Outer Layer: Any foul weather fleece / wool hunting suits combo, color that suits your needs of course, one with a hood setup, as you loose allot of heat from your neck and head.

Heard Gear: In extreme cold, I use a full face stocking wool / fleece cap. At a mimimum, I always have the standard cap on.

Gloves: Light weight inner wool gloves, with Heavy Wool mitten outters, the heavier the better for outer mittens.

Stand Cussion: I take a light non-noisy boat seat with me. If your backside gets cold, you wont be out there long.

Just my two cents, but I can be up up in the mountains all day in the coldest conditions here in Montana, and also dress down if things change. It's lightweight, flexable, breathable, agile and most of all, warm


----------



## AdamFisk (Jan 30, 2005)

Good stuff Saber...I actually ordered my first Capilene top today, along with a Smartwool merino wool top. I love merino wool as a baselayer, can't wait to see how that capilene compares. Read good things about it. I was out bow hunting tonight, walking around in that deep snow, a guy works up a sweat pretty quick. Same with coyote hunting, lots of walking. So I figured I'd invest in some better baselayer tops and see how they do.
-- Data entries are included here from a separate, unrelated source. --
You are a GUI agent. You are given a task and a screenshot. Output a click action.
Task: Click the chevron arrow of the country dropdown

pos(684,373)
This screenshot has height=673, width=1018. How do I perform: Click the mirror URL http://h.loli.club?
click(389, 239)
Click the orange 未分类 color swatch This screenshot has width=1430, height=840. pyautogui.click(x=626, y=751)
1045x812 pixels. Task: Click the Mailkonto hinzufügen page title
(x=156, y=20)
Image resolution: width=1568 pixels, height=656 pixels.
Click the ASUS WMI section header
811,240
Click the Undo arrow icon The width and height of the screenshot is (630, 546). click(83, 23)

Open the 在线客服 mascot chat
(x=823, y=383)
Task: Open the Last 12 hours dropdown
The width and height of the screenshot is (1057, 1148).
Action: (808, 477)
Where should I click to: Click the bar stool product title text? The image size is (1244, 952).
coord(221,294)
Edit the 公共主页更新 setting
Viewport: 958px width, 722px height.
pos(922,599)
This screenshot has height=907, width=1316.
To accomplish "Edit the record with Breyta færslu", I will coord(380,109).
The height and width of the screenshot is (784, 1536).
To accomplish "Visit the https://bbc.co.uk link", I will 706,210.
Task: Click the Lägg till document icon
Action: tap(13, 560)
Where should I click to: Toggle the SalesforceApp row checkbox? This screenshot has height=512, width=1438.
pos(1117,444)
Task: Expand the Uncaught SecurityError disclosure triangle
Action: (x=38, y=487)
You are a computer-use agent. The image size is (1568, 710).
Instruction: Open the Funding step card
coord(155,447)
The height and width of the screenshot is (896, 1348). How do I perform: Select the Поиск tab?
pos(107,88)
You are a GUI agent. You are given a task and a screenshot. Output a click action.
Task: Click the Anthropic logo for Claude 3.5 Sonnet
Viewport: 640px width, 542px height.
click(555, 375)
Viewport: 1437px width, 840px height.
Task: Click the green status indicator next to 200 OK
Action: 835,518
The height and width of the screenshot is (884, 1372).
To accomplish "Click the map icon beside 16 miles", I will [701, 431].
FYI to all, I've been wearing Cabelas Wooltimate a lot lately, bow hunting in this cold weather. It is great stuff, and it's on a hell of a sale right now. Check it out.


----------



## AR15MAN (Oct 3, 2010)

Thanks for all the good ideas. it sounds like i need to layer up. marty


----------



## dynarider68 (Mar 18, 2007)

well to start off I have underamour cold gear top and bottom...no shortie pants..then I go with cotton long johns over my underarmour bottoms, put on a long sleeve tee shirt over my underarmour top then put on a pull over sweatshirt (no hood)..I put on merino wool socks..put those stick on toe warms on the top and bottom of my toes..then I put on my cabelas natural gear bib and coat...have sat for 30 mins in -20 deg and wasnt hot but I was comfortable...I think buying warm clothing is like buying a great scope for your rifle...you wouldnt put a $10 scope on your $700 rifle...the same goes with your body..spend some money and get the good stuff..


----------